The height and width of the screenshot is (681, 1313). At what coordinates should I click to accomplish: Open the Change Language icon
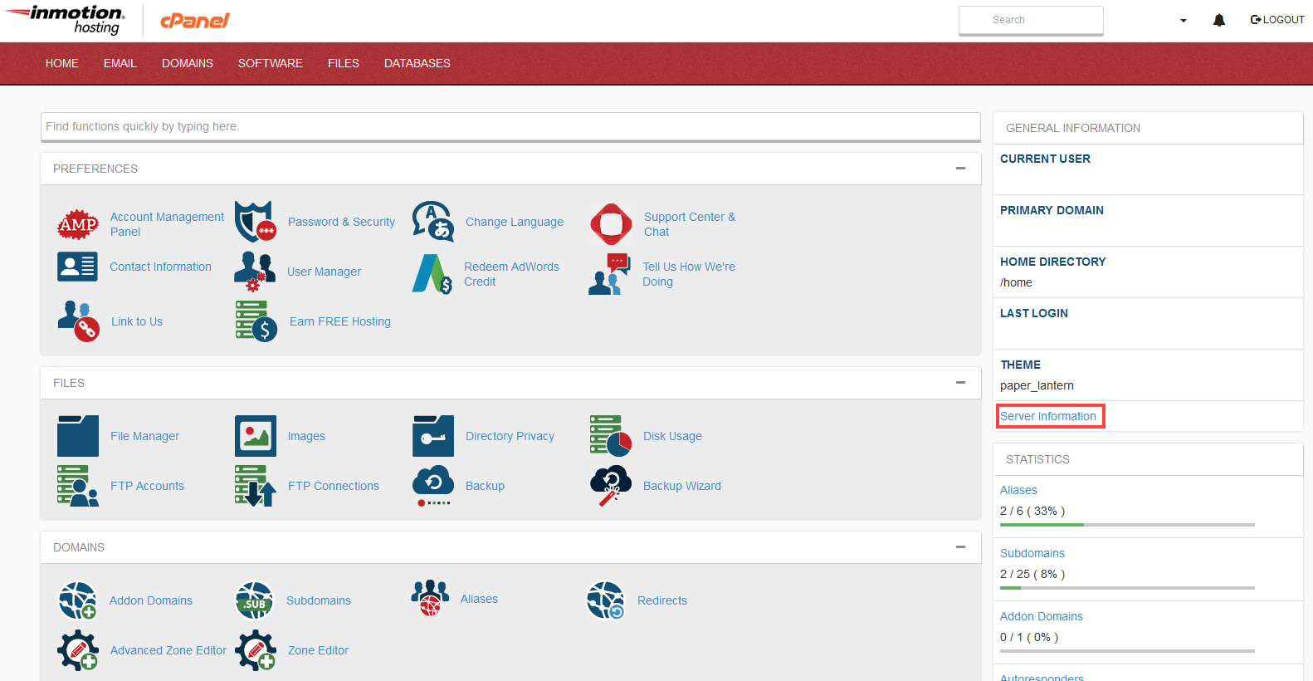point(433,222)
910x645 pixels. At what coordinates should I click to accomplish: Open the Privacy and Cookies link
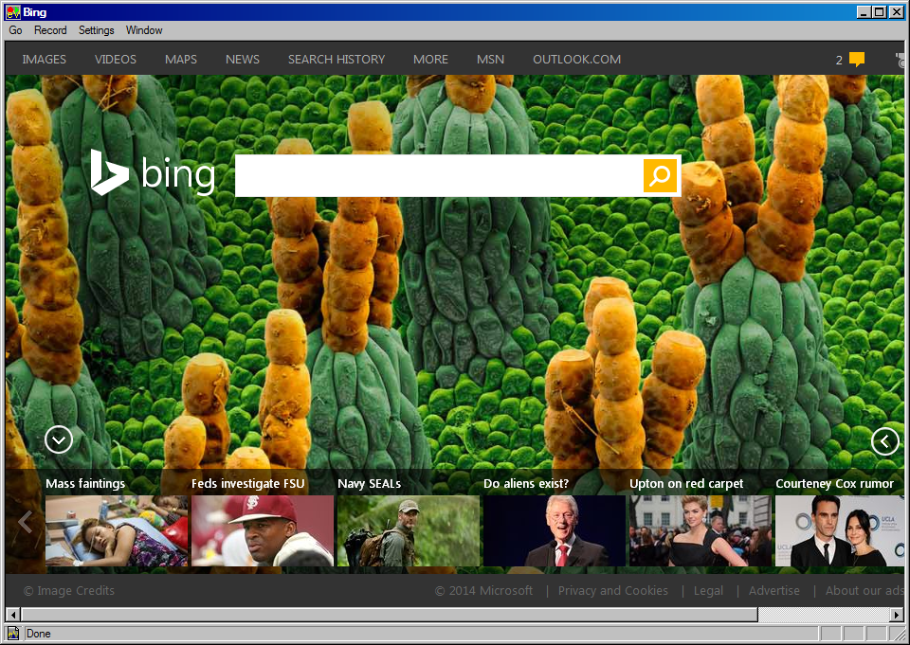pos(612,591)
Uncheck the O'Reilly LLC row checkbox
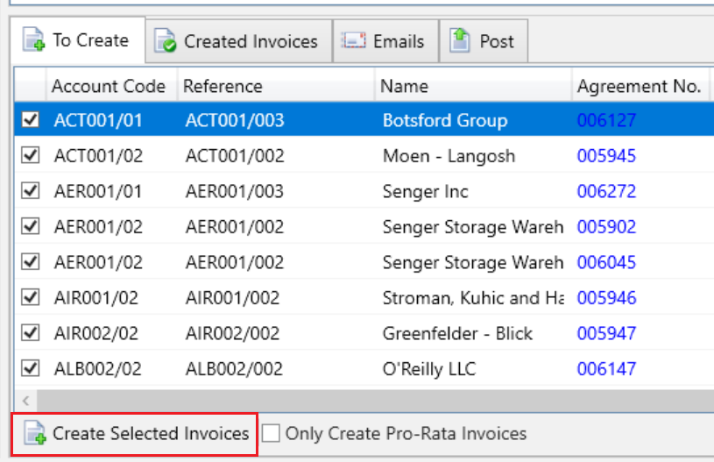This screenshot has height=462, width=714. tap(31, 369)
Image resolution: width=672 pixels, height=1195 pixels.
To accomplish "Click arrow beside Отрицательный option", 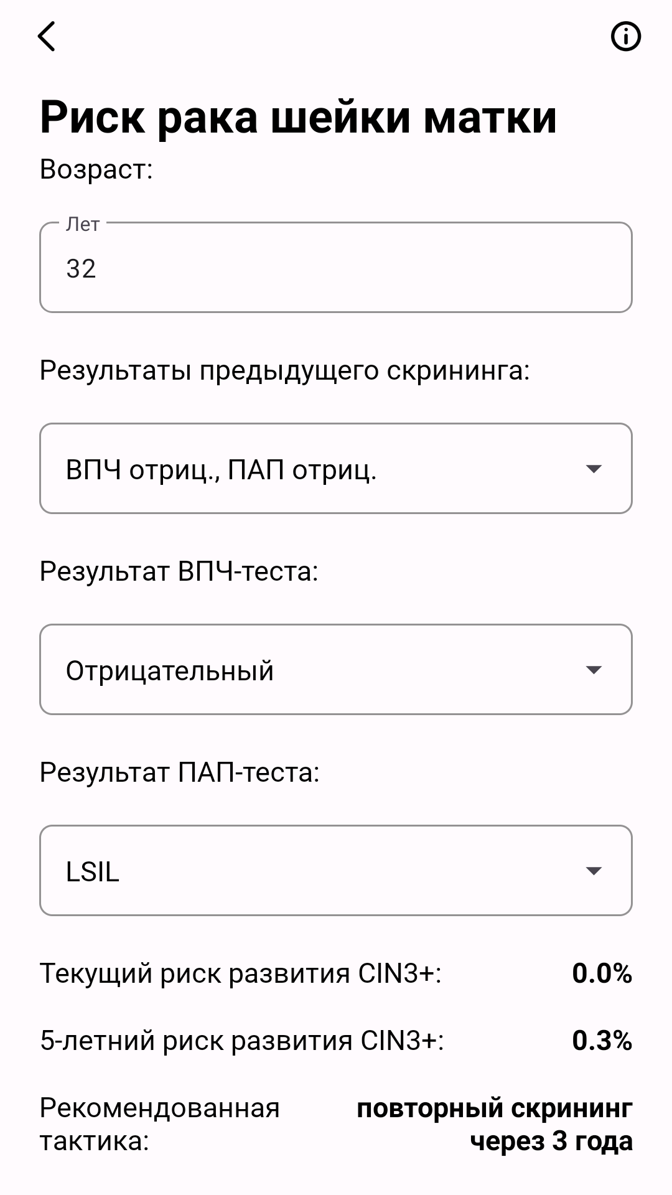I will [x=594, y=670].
= = =
## [YOUR GOAL]
Rewrite the entries from the first line up to and including the line with "This screenshot has", switching "accomplish" to "complete" and leaving everything else unchanged; omit the pictures.

## [SOLUTION TO THE PROBLEM]
The height and width of the screenshot is (681, 1313). At what coordinates should I click to complete: Open the Change Language icon
point(433,222)
910x645 pixels. At what coordinates should I click to complete: Open the Privacy and Cookies link
pos(612,591)
Uncheck the O'Reilly LLC row checkbox
This screenshot has height=462, width=714. tap(31, 369)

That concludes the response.